The committee concluded there were areas of concern, and addressing them would be necessary if the Australian public is to adopt the app with confidence.

The rapid roll-out of the system over the weekend has however, precluded detailed examination and resolution of all technical and ethical aspects by independent experts.

Whether or not any contact tracing solution for COVID-19 is actually useful for managing the current pandemic is a matter for epidemiologists and public health experts, rather than IT experts, except that if it is not that useful because of its functionality or uptake it may be ethically dubious to deploy.

It is important to look at the overall system and this includes the app, data storage, associated infrastructure and cyber security, policies, processes and procedures, along with the oversight, legislative and regulatory environment.

Some of the concerns raised by privacy advocates, technology policy experts, and the general public may not have been able to be addressed before we were asked to decide whether or not we download the app as the government presses on with deployment, but it is important they are examined.

While the adoption of the least intrusive protocol that still achieves the aims of the contact tracing regime is to be preferred, the decision to deploy a centralised system based on the TraceTogether app deployed in Singapore has been made.

Many of the arguments for and against the contact tracing system illustrate the tension between the common good, that is, wanting to help the community stay safe, and concern for the dignity and rights of the individual, both valid and both important.

As the proposed system runs only on iPhones and Android mobiles, there is also a concern that the tracing system is far more likely to benefit younger, more urban populations rather than older and disadvantaged groups who may lack access to smartphones, but who may be more susceptible to COVID-19 infection.

The complexity of the issues, and in communicating them, along with the range of different voices expressing their views has also led to some misunderstanding about what is being deployed.

The system is not designed to track the movement of individuals but to help other users of the system understand whether they may have come in to contact with an individual confirmed with a COVID-19 diagnosis; mobile phone numbers of users are stored by the Health Department.

This confusion has amplified a more general lack of trust in government institutions with respect to the implementation of technology in some segments of society.

Key to widespread adoption of the app is that it is on a voluntary basis and the government embraces the idea of continuing informed consent, which allows users to opt out at any time with accompanying data deletion.

Coercion, actual or perceived should not be used by the government to increase adoption of the app.

This includes politicians or officials making statements pondering a possible compulsory uptake requirement. or assertions that restrictions will continue until and unless the public embraces the app.

The following minimal set of points were felt by the ACS Ethics Committee to be important for any system deployed in Australia, and should be taken into consideration by both the Australian Government in deploying the system and by individuals considering downloading the app:

1. Any system should be minimally intrusive and privacy-preserving as far as possible.

2. Data collected by this system should be the minimum required set and should not be aggregated with data from other sources (no data sharing with other agencies or organisations).

3. Claims for the app and supporting system must not misrepresent the case:

a.

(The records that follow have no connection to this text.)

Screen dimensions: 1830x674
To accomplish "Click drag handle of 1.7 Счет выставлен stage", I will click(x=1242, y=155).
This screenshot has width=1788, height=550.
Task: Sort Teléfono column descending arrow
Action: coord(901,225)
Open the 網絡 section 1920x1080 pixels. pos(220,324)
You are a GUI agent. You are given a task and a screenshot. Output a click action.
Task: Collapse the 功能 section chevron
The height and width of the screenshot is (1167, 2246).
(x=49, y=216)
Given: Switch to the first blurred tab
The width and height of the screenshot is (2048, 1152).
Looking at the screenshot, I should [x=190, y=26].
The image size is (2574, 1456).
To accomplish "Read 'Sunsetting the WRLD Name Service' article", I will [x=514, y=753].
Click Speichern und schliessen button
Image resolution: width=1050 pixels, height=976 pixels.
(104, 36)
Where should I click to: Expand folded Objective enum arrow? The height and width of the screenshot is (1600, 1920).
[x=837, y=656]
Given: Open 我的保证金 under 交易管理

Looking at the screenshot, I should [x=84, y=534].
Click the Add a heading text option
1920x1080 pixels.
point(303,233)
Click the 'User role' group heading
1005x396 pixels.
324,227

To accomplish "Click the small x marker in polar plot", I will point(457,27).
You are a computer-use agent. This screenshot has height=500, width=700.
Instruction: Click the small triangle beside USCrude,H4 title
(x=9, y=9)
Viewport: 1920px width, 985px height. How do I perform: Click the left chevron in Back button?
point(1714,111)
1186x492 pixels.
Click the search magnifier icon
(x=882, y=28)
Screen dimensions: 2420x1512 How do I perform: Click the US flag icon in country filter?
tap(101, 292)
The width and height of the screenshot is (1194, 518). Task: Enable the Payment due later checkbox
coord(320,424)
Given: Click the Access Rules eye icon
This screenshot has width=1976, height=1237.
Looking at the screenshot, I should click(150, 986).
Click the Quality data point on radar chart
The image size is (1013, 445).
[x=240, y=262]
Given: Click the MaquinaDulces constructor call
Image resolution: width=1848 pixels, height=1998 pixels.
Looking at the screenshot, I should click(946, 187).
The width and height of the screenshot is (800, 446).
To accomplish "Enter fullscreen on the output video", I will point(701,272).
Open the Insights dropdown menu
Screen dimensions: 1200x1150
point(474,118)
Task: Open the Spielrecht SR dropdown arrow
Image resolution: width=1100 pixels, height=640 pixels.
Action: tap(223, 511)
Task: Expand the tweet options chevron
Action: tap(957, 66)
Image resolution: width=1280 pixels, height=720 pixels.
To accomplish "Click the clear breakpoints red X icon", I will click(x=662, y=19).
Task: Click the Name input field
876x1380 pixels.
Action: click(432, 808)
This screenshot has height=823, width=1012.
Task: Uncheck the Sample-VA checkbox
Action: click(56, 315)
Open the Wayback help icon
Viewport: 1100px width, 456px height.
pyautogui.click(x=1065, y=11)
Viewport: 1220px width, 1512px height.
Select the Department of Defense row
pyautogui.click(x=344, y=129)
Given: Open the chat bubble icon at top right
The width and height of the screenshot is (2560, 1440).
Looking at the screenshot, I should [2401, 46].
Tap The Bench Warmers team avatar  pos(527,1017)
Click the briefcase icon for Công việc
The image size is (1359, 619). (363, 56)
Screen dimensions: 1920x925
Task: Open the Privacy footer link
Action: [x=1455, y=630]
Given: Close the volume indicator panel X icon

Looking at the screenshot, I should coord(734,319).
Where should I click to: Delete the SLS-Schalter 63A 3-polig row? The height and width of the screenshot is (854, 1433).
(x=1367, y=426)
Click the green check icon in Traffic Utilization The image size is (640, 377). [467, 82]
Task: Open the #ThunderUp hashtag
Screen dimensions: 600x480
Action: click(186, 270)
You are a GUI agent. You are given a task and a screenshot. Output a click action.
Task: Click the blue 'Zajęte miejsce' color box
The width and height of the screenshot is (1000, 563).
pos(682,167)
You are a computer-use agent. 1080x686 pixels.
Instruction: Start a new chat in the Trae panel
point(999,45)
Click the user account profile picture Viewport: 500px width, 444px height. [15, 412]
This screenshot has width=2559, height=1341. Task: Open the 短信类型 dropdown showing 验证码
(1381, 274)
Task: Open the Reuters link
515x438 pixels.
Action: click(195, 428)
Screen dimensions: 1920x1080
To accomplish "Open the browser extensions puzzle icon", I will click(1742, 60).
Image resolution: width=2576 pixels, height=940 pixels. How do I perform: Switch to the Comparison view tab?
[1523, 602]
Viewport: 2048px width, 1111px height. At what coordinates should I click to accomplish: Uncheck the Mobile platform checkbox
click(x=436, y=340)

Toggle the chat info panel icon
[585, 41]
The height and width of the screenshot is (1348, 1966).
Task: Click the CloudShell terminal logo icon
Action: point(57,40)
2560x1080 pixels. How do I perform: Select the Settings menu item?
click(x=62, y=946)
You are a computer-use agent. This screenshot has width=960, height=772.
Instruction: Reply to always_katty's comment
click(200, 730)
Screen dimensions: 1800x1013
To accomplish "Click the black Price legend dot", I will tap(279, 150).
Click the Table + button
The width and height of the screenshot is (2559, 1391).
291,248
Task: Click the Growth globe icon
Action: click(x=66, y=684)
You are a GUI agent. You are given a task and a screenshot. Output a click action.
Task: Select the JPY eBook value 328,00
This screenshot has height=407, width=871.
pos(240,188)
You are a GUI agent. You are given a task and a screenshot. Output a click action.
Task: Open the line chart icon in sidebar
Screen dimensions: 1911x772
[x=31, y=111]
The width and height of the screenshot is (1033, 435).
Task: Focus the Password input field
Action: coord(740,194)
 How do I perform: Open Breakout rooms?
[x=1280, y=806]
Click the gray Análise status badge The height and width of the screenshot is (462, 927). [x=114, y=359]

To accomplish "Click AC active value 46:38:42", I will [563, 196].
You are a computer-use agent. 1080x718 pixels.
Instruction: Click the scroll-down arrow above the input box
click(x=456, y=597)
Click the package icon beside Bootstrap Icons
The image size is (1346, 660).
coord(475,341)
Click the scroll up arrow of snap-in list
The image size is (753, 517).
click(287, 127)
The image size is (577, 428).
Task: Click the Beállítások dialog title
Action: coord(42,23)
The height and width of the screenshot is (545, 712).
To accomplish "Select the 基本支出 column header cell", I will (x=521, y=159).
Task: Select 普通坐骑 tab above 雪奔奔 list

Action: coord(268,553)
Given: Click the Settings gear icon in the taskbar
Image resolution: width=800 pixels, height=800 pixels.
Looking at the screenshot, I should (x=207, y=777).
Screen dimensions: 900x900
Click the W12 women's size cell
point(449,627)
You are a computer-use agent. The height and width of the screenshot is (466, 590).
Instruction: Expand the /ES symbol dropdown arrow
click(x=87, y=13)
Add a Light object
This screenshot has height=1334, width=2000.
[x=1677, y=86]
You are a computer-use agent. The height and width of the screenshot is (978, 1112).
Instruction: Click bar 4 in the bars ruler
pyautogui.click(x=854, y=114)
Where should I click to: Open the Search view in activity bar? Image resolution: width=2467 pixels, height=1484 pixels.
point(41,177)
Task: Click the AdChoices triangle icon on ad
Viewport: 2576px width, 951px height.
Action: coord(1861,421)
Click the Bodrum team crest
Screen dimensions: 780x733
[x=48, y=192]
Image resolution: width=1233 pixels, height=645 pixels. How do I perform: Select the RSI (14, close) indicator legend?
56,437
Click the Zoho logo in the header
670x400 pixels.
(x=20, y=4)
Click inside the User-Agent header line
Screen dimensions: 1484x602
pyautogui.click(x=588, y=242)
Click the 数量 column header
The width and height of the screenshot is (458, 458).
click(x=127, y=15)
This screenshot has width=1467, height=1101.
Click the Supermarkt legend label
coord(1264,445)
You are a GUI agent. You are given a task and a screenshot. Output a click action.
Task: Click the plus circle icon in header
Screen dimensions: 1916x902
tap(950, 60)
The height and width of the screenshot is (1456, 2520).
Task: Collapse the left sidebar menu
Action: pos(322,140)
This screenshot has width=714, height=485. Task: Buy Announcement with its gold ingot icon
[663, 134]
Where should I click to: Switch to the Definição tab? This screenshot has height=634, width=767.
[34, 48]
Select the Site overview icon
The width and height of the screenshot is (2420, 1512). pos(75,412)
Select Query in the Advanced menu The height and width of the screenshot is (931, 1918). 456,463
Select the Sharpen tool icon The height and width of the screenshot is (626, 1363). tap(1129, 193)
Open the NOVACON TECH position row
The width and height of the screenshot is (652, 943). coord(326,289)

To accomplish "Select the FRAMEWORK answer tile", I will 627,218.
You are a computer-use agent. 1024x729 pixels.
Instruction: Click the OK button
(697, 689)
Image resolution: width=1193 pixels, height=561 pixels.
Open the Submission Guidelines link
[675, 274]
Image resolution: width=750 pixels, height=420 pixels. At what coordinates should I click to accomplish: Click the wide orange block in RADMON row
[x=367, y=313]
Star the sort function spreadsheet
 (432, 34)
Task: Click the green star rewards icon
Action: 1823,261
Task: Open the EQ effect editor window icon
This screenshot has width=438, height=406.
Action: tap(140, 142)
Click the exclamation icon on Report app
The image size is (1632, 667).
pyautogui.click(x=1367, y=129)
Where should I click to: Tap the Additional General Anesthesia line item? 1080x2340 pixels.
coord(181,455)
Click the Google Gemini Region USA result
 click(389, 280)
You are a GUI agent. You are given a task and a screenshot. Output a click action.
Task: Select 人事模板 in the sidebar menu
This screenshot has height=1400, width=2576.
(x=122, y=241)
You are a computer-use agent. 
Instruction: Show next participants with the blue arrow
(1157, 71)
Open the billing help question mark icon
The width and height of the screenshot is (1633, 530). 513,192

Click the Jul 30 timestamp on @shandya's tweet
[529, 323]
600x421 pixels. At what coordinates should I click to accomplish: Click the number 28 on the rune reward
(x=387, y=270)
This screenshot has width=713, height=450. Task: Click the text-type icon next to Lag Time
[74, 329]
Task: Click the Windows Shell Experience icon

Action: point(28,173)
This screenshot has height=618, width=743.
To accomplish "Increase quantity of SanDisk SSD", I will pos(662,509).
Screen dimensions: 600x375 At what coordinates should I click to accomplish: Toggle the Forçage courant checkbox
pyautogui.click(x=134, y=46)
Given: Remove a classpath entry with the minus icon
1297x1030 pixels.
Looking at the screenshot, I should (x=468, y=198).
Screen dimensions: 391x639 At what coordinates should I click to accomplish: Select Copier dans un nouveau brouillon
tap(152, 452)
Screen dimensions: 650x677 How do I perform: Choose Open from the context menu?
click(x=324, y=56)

The system is as secure as claimed to be, and that these claims are verifiable;

b. The system, app and any data have a finite period of deployment, and these claims are verifiable (eg. a sunset clause and published data deletion schedules); and

c. Utility of, and need for, the system and the app are as claimed to be, and published data evaluates and verifies this.

4. As far as possible the app should be able to be used by those with low levels of digital literacy and with basic data access.

5. The tracing system and app are easily understood to allow for informed consent to use by as large a percentage of the population as possible. There must be clear communication of its voluntary nature, mechanisms, and benefits and risks in plain English, translated into community languages.

6. The system must not be used to punish or discriminate against any segment of society (eg. used as evidence for a back to work passport or access to services).

7. Judicial or statutory (eg. Ombudsman or Privacy Commissioner) oversight should be implemented in order to prevent misuse and promote trust in the system.

8. Any system to be deployed be available for scrutiny by experts in cybersecurity and technology ethics.

Dr Michael Wildenauer is Chair of the ACS Ethics Committee.